In fact, 29 percent of millennials are saving more than 10 percent of their incomes, according to a recent Bankrate study, up from 22 percent in the year earlier. For the rest, record student-loan debt, stagnant wages and higher living expenses compared to a generation ago are obstacles that prevent many young investors from stashing that much.

To that point, 18 percent of adults ages 18 to 29 said they have too much student loan debt alone to consider saving for retirement, a separate survey conducted by Bankrate found.

"The sooner you start, the more time you have to compound that growth." -Dara Luber, retirement expert at TD Ameritrade

To come up with the cash, Luber suggests writing out how much you have to spend every month and what you have to spend it on, including rent, car payments and food, and then what you want to spend the rest on, in order of importance, whether that's going out to dinner or to the movies, "then cut the bottom two or three," she said.

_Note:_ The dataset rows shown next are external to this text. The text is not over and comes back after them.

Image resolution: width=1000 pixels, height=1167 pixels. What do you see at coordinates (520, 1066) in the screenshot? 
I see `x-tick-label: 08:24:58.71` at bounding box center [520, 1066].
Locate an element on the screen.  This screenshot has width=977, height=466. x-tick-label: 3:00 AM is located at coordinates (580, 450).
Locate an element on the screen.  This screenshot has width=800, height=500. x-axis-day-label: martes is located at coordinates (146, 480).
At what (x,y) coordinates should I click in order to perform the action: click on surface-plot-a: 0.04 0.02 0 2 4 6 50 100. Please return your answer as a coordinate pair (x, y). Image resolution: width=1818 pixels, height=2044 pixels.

With the savings, max out your contributions to a 401(k) plan, particularly if there is an employer match, Ward advised. Those without an employer plan can set up a traditional or Roth individual retirement account. Additionally, those who are self-employed can also make tax-deductible contributions to a Simplified Employee Pension account.

Millennials in a low tax bracket now should consider a Roth IRA because they can make after-tax contributions up to $5,500 a year and earnings grow tax free, Ward said. Then they can make withdrawals tax-free after age 59½, and there are no required minimum distributions.

A 21-year-old who invests $100 every month in a Roth IRA could see her/his nest egg grow to more than $200,000 (assuming a 5 percent annual return and a marginal tax rate of 25 percent) by age 67, according to Bankrate's Roth IRA Plan Calculator.